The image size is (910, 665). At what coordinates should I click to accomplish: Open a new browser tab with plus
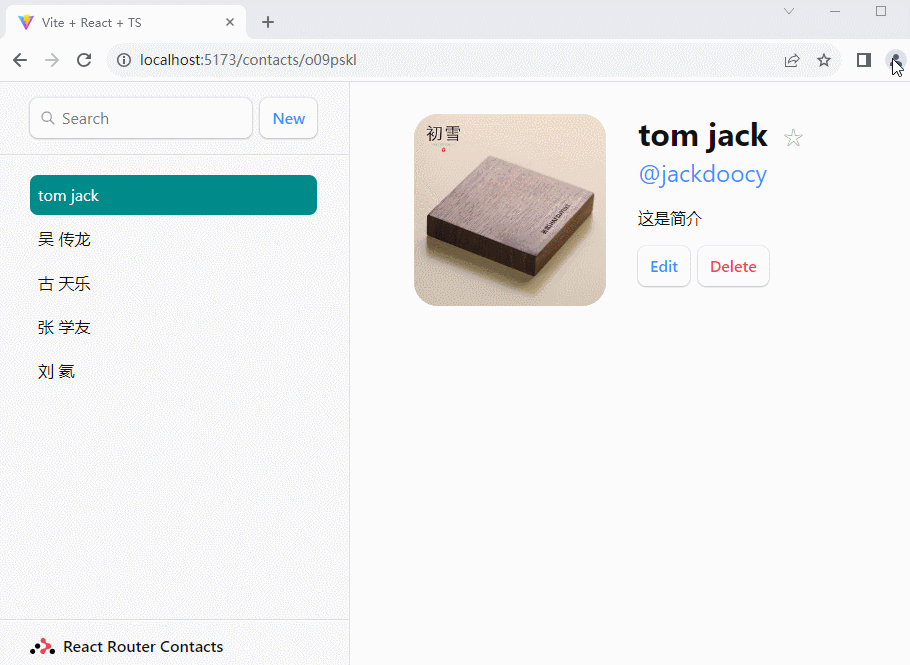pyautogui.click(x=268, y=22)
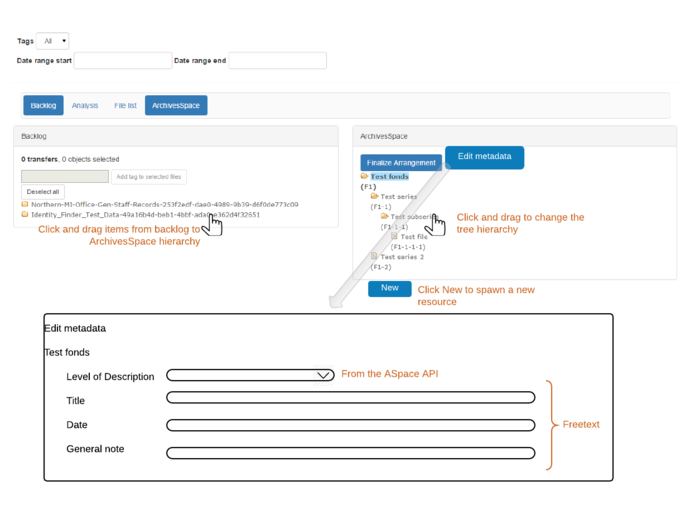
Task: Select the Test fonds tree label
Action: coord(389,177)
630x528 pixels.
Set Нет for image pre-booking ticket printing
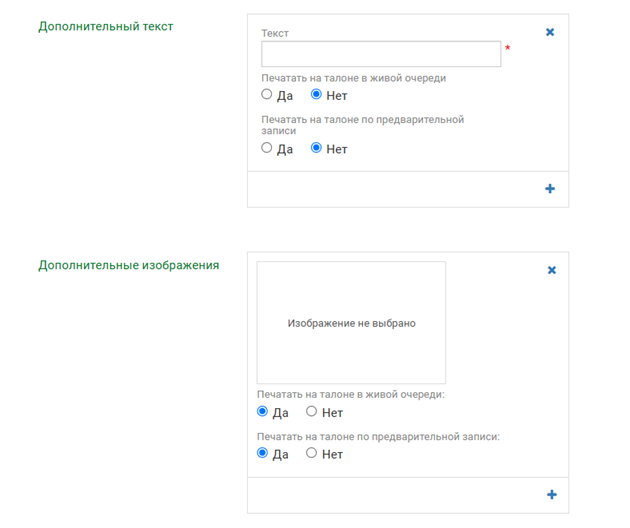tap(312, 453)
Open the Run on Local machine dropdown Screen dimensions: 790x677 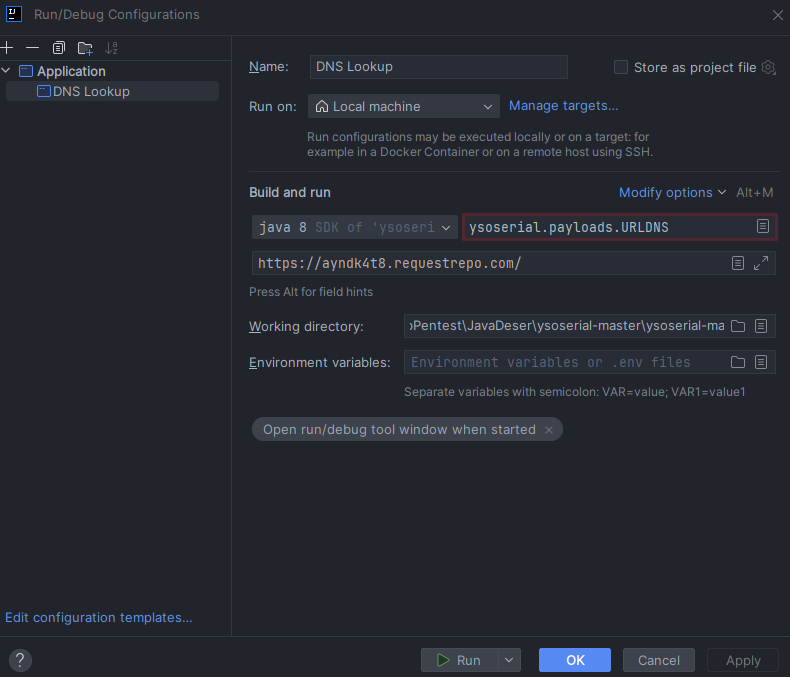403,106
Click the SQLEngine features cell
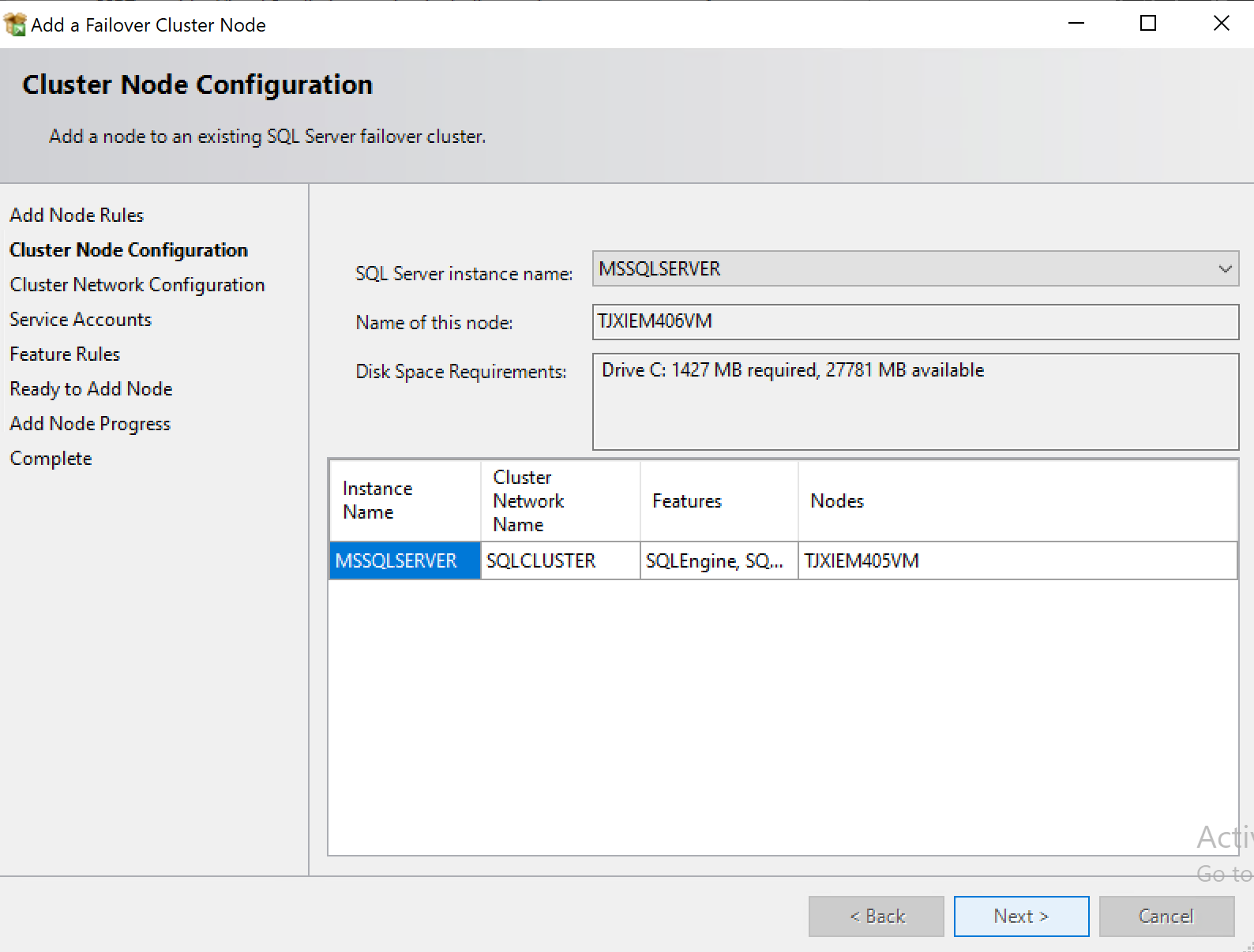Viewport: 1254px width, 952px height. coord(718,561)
--- --- ---
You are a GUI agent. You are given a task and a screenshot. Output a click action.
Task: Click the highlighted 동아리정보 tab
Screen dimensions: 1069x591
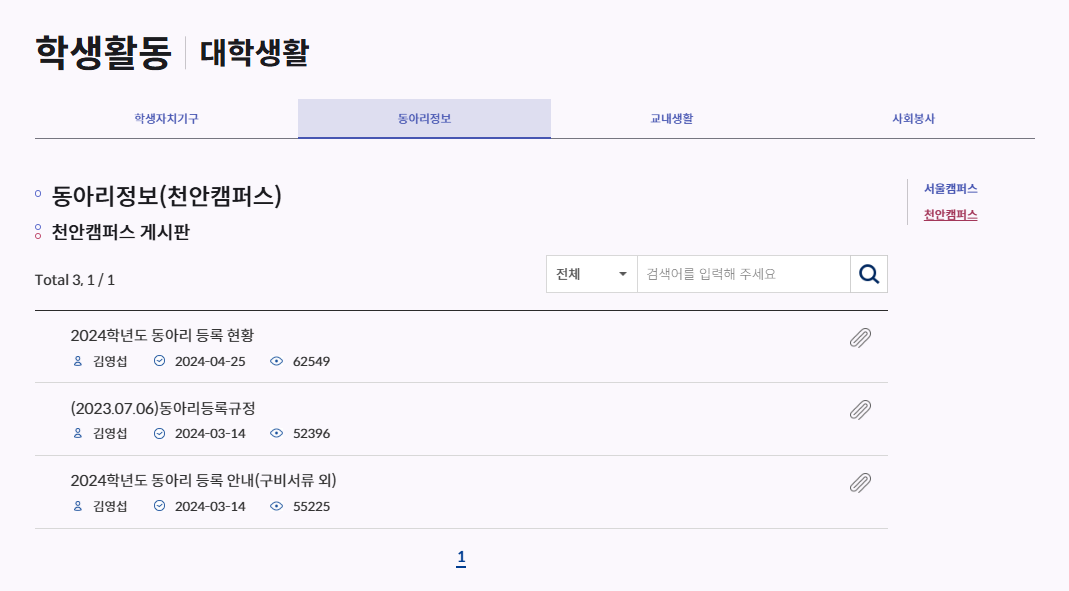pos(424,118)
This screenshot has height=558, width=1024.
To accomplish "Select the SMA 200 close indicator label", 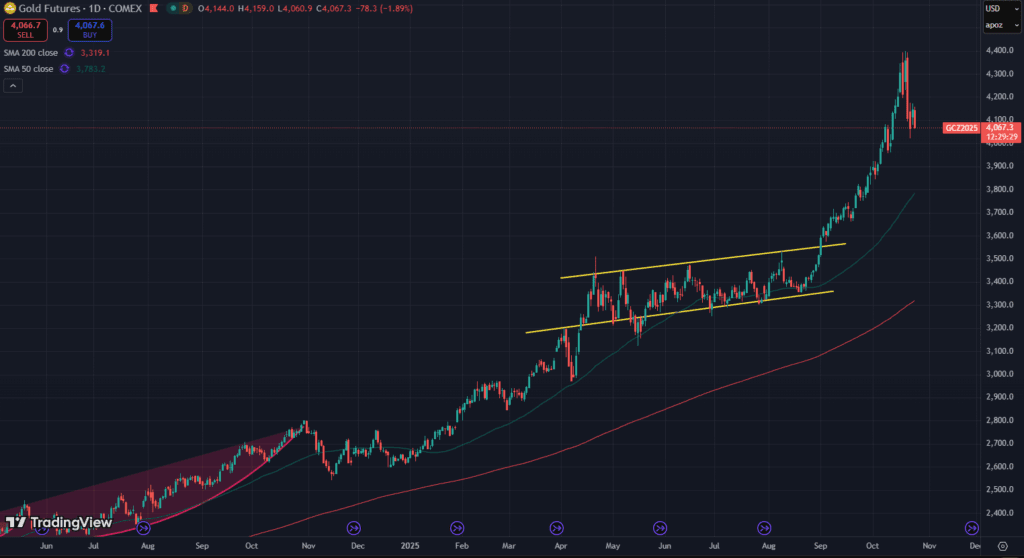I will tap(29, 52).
--- --- ---
YOUR GOAL: Pick out every line above that contains the word "screenshot" and copy it.

SOLUTION FOR THIS PROBLEM:
You are a GUI agent. You are given a task and a screenshot. Output a click action.
This screenshot has height=558, width=1024.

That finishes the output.